そもそも、日本においてオールシーズンタイヤが想定するマーケットは、「年に数回は雪が降るかもしれない」といった非降雪地域である。その性質上、冬場には深い積雪路などよりは、ドライ、ウエット、シャーベット、そして雪や氷が入り交じったミックス路面に遭遇するケースが多いのだ。そしてこの日の箱根は、そうした性能を試すのにおあつらえ向きの環境だった。
果たしてブラインドコーナーを抜けると、期待どおりに雪が現れた。しかも轍(わだち)は黒く光っており、そこができたての凍結路面となっていることがわかる。待ってました! とはいいつつも、一応はオールシーズンタイヤだ。ということで最初は極めて慎重にカーブを曲がったが、思いのほか普通にこれをクリアできてしまったから、ちょっと拍子抜けした。

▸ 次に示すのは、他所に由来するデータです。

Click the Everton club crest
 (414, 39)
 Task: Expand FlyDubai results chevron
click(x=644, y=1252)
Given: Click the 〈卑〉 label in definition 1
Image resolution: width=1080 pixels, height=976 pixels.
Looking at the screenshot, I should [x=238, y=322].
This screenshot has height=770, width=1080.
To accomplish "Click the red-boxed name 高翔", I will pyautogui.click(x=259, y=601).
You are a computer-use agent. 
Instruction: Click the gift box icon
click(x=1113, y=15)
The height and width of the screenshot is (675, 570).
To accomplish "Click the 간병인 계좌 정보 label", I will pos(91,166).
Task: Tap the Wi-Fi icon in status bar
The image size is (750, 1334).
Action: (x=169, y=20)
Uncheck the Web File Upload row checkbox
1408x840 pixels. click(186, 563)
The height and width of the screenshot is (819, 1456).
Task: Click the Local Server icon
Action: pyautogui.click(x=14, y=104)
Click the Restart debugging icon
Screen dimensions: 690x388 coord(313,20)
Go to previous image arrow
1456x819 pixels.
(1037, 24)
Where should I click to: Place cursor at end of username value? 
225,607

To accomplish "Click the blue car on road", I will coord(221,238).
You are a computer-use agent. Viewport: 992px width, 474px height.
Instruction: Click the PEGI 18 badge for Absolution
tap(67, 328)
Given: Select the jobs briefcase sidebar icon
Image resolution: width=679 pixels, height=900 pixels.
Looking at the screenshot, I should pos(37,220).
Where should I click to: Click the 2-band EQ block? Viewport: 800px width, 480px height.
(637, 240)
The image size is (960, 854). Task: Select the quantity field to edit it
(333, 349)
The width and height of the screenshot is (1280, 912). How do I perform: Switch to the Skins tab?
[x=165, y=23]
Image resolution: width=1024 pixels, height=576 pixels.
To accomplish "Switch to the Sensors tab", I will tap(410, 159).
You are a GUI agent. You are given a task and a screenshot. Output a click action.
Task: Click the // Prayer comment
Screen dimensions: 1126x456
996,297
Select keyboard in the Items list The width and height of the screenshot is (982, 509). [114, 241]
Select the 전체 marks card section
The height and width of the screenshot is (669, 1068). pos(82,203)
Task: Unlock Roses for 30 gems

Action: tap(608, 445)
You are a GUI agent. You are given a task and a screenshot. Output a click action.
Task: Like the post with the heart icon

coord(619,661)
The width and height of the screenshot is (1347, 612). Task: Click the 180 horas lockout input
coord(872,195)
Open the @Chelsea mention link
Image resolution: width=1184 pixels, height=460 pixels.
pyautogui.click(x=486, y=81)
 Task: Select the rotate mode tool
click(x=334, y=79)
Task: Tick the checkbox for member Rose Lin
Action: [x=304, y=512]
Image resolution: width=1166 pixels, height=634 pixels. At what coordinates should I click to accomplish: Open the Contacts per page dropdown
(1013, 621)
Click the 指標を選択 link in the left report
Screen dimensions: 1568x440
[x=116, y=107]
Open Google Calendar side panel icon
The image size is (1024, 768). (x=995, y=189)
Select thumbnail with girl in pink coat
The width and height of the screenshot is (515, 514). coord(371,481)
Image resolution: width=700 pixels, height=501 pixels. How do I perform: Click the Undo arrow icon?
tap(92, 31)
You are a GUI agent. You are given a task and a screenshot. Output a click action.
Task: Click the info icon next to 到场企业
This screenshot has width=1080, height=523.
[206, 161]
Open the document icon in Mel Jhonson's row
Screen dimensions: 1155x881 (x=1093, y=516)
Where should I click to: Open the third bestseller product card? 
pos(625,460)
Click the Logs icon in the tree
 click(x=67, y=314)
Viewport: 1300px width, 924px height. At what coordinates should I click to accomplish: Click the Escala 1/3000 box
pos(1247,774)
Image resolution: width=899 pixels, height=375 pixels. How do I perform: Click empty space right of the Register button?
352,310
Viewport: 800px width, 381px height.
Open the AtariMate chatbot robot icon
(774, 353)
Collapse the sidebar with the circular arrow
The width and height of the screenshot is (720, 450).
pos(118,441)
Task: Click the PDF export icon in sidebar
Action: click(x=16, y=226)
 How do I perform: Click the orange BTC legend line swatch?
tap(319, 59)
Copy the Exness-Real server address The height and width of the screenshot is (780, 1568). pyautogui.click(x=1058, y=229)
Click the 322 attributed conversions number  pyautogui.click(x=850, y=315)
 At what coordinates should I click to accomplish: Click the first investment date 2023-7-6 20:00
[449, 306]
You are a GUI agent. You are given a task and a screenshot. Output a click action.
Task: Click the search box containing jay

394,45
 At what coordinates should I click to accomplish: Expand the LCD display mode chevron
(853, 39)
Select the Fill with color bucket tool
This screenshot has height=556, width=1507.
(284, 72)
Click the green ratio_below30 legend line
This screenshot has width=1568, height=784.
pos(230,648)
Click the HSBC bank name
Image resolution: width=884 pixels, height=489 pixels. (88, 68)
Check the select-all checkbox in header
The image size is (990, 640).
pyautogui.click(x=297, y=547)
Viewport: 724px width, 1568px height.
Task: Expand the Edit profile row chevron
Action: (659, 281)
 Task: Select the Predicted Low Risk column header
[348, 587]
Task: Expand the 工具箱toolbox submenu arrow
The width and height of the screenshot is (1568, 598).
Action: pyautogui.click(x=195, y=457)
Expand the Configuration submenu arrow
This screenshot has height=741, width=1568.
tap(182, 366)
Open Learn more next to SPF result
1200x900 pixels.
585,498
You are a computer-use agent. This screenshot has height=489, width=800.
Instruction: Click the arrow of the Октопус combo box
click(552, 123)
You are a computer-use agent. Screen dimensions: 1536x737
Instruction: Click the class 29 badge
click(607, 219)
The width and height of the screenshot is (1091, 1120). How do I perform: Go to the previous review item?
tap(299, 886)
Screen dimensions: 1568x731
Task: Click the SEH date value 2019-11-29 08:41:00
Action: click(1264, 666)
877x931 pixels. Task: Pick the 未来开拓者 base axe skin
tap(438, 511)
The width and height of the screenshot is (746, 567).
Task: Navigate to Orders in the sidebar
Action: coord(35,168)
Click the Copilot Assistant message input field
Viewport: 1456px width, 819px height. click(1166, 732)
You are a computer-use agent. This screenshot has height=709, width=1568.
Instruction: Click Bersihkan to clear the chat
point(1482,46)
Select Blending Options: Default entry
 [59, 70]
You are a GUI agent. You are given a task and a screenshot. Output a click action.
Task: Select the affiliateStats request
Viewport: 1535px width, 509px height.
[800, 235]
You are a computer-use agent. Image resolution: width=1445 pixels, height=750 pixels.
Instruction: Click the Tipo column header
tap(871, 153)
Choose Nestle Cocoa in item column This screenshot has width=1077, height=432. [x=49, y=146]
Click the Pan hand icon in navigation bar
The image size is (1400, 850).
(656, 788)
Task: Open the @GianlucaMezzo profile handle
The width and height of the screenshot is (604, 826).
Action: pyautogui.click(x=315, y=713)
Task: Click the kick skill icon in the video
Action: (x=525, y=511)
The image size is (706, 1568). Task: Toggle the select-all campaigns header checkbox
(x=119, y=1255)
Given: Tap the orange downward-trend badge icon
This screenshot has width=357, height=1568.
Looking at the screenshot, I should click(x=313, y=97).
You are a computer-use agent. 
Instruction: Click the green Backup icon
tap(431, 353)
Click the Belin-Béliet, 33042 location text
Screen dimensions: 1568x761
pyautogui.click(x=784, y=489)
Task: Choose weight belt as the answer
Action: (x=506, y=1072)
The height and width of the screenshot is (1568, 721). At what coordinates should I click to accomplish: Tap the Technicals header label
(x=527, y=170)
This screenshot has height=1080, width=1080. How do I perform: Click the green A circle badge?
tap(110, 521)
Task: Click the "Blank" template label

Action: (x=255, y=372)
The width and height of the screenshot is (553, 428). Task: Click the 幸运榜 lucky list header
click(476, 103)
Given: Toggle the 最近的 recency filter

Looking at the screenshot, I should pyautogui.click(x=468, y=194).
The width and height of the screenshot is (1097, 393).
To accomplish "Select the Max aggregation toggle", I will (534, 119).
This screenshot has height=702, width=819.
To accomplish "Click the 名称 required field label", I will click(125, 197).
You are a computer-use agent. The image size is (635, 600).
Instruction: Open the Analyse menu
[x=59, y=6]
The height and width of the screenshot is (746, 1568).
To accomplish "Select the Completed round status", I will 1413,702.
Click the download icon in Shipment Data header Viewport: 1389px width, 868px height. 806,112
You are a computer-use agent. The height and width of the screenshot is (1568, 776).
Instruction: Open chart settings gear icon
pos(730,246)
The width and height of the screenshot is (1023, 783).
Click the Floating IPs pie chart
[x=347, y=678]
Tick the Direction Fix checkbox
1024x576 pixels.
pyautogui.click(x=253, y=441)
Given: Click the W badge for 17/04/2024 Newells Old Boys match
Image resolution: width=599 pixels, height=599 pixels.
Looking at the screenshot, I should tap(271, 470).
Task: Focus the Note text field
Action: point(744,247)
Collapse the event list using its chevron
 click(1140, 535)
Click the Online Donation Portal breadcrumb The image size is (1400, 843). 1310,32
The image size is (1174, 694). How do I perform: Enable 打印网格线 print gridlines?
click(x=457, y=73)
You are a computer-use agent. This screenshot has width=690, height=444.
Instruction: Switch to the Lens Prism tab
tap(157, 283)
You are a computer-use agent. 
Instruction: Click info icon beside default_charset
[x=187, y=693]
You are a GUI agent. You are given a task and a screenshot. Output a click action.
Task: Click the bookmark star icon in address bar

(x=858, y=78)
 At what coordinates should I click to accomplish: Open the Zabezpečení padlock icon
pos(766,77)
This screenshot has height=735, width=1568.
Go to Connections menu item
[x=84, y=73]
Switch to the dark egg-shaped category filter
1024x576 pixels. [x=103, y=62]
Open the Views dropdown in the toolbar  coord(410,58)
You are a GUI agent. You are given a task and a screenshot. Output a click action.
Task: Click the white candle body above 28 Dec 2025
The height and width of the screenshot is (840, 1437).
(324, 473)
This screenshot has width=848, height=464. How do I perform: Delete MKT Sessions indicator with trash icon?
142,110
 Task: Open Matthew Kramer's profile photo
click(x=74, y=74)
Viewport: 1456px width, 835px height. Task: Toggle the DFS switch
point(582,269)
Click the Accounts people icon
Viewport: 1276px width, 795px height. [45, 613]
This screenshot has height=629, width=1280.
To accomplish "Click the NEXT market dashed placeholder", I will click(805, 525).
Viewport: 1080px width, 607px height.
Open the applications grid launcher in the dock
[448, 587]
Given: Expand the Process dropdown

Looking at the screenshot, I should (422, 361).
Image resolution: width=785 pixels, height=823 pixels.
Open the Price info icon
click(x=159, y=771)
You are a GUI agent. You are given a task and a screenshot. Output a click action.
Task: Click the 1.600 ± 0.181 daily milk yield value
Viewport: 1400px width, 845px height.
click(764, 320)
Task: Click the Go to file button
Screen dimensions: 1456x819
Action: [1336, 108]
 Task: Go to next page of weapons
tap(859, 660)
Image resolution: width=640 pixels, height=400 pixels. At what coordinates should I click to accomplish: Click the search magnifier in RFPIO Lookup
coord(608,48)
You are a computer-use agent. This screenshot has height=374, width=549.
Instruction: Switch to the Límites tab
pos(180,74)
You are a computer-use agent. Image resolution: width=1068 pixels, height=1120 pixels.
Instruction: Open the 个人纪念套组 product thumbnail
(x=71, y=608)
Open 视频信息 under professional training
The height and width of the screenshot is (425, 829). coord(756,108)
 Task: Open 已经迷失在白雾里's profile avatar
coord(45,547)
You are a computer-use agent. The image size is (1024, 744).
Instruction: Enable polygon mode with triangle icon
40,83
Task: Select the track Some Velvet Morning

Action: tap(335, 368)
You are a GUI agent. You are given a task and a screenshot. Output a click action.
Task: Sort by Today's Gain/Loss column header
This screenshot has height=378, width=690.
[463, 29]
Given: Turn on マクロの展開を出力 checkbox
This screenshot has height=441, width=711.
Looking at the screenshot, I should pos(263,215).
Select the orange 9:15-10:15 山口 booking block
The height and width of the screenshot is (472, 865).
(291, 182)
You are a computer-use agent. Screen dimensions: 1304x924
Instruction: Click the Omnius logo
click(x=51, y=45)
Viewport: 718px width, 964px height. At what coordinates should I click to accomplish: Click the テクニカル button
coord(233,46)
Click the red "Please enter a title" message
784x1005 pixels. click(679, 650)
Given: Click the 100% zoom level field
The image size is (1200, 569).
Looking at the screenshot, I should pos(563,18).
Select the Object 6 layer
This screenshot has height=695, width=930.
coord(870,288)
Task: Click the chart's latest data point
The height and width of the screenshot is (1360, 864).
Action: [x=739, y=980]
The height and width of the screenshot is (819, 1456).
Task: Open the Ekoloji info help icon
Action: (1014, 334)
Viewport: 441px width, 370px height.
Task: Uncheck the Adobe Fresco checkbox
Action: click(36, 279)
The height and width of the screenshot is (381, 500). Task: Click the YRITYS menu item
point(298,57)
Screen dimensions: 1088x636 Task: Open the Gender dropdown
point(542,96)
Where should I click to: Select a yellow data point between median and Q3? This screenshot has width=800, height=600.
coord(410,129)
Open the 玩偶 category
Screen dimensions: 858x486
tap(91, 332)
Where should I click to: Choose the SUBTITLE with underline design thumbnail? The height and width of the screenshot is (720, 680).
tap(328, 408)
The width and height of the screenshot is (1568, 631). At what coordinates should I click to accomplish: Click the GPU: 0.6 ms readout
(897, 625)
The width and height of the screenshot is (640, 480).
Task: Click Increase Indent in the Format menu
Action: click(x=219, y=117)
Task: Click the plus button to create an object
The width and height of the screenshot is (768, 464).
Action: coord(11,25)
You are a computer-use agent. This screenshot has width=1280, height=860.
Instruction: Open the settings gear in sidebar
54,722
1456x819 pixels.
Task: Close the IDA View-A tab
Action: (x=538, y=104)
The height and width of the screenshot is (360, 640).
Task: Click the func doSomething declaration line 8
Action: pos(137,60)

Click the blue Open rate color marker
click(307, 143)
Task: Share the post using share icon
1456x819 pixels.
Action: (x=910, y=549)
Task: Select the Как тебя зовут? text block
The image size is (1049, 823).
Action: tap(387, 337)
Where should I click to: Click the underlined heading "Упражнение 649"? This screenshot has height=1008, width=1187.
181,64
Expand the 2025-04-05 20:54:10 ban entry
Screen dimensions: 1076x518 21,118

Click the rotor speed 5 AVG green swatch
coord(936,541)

「普通」といっても、どのくらいのものかはわからないだろうから具体的に書き記すと、慎重に運転すれば怖い思いをせずに走破できるといった感じだ。カーブの手前ではきちんと減速し切って、コーナリング中に慣性が働かないようにしたうえで、アクセルのコントロールで雪の上をジャリジャリ、シャカシャカと進んでいく。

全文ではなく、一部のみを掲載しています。